The Last One’s Chosen
By Dan Barrett
It is sadly an all-too-familiar story: the stigma of being picked last. We all seem to relate to it. Whether at school, on the playground, or even within our own families, everyone can think of one time in which they felt inadequate or abandoned. For one group of adolescents, however, such times rarely can be linked to specific instances or events. For severely obese adolescents, the pain and stigma of being left out of normal childhood activities is a burden they must carry each day, one that can be as weighty as the extra pounds they carry.
Dr. Allen Browne is a pediatric surgeon who has seen the rise of obesity in adolescents first hand, and, "being from surgery, "he says, "I wanted to think of a way to make things better. "It was this commitment to the health of his young patients that led Browne and his then colleagues at the University of Illinois Medical Center, at Chicago, to start the New Hope project for pediatric and adolescent weight management.
What he and his colleagues realized was that, for treating childhood obesity, there was no easy fix. It required working with families and kids about eating and drinking and getting them to understand the things that make them eat and drink. "A lot of diets you see on television simply don’t work," Browne says. "When kids try them, and they don’t work, they become even more stigmatized."

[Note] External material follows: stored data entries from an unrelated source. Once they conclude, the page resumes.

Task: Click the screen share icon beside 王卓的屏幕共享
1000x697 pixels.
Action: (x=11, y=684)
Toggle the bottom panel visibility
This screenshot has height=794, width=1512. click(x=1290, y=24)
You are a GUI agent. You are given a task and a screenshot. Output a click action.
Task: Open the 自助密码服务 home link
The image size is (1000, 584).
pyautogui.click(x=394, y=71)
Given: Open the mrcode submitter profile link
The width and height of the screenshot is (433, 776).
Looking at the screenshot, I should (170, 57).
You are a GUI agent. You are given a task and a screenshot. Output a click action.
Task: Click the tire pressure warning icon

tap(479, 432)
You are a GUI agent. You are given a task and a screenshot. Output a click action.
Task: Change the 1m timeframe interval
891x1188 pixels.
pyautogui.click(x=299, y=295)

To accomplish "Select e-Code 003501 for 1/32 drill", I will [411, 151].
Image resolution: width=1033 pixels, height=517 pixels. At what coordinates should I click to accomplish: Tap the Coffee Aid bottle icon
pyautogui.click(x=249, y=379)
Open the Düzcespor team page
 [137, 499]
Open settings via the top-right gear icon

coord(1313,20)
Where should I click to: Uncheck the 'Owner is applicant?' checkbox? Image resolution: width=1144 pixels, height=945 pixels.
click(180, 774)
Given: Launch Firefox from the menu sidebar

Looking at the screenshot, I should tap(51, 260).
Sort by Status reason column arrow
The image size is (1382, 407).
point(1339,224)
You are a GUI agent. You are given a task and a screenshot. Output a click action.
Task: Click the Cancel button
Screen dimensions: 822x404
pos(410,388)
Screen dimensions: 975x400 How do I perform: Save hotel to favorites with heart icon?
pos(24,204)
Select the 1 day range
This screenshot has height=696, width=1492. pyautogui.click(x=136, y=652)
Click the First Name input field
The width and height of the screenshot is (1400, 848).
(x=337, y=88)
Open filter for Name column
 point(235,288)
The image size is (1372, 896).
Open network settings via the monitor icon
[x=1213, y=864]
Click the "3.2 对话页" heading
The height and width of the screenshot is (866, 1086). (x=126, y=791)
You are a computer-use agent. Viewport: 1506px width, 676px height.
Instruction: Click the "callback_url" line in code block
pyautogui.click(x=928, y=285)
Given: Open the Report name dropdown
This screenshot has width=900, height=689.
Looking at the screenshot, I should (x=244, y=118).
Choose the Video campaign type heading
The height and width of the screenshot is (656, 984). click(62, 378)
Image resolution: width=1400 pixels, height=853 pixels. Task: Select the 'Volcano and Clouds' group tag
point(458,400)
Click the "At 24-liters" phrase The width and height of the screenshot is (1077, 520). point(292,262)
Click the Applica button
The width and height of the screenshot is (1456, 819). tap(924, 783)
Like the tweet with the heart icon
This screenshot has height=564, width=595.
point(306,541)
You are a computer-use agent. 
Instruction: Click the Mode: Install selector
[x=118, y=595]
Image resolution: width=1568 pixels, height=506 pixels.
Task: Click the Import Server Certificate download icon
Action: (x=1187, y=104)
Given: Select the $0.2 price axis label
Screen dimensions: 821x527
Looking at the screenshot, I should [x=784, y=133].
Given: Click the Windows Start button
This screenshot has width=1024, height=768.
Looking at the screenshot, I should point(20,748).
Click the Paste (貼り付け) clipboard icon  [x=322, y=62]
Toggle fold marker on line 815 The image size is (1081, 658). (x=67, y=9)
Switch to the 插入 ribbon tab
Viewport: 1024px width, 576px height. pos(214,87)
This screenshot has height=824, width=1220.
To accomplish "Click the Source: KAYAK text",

One thing Browne and his colleagues focused on was activity. Severely obese kids cannot exercise in the "classic" sense of the word, but they need to get their hearts and lungs going. Ironically, obese adolescents are far from weak. "They carry sometimes 200 extra pounds around," Browne adds. "The problem is that they get out of breath very easily. We saw physical therapy as a good way to design activities that are within their capabilities." To this end, one of Browne’s colleagues at U of I began a small program that put kids into the pool for recreation.
Browne is a SCUBA diver. In 2007, he attended the Our World Underwater dive show in Chicago. It was there where he came into contact with Diveheart.
"I saw in the association of the U of I’s New Hope project with Diveheart the marriage of a couple of different concepts. These kids are disabled, they are handicapped. Likewise, the water is friendly place for them as well. They don’t carry the extra weight around in the water. Being able to go in the water, and tackle the equipment is something they can take with them."
Browne also saw in the diving the opportunity to get obese adolescents involved in an activity that is better tolerated by their bodies, an activity that is fun, challenging, and opens their brains to new opportunities of things they can do.
There is probably no one who understands the challenges faced by the obese children more acutely than Browne’s wife Nancy. A pediatric nurse practitioner, she’s worked closely with the New Hope project for years. One day, while talking to a mother of one her patients, she thought of a short, very poignant title to describe their plight: The Last Ones Chosen. While as a society we can feel proud of teaching our children to be accepting of many types of individuals, the obese always will seem subject to some form of discrimination. It may be at school, it may be on the playground, or, as Browne points out, it can even be with insurance coverage.
"We have the chance to fix an entire life," Browne says. "We’ve learned a lot abut which surgical procedures work best. But you need to work them into a weight-management program. Kids need a life. What solution you chose needs to fit into someone’s life."
At Diveheart, we can throw the phrase ‘changing a life’ around very loosely. We work it into what we say so often that we forget about how powerful an idea it really is. What Browne and others in the medical field should make us realize, however, is that we are engaged in a mission that goes beyond any singular event in the life of an individual. In his quest to treat his obese patients, to make their entire lives better, Dr. Allen Browne, the surgeon, had to admit to himself that “surgery was only part of the answer.” He now sees the problem as requiring, what he calls, a dose of four pills: nutrition, activity, behavior, and surgery. Perhaps we too at Diveheart should remember that diving is only one of the pills we can offer anyone who comes to us in the hopes of, maybe for only one time in their lives, not being the One Last Chosen.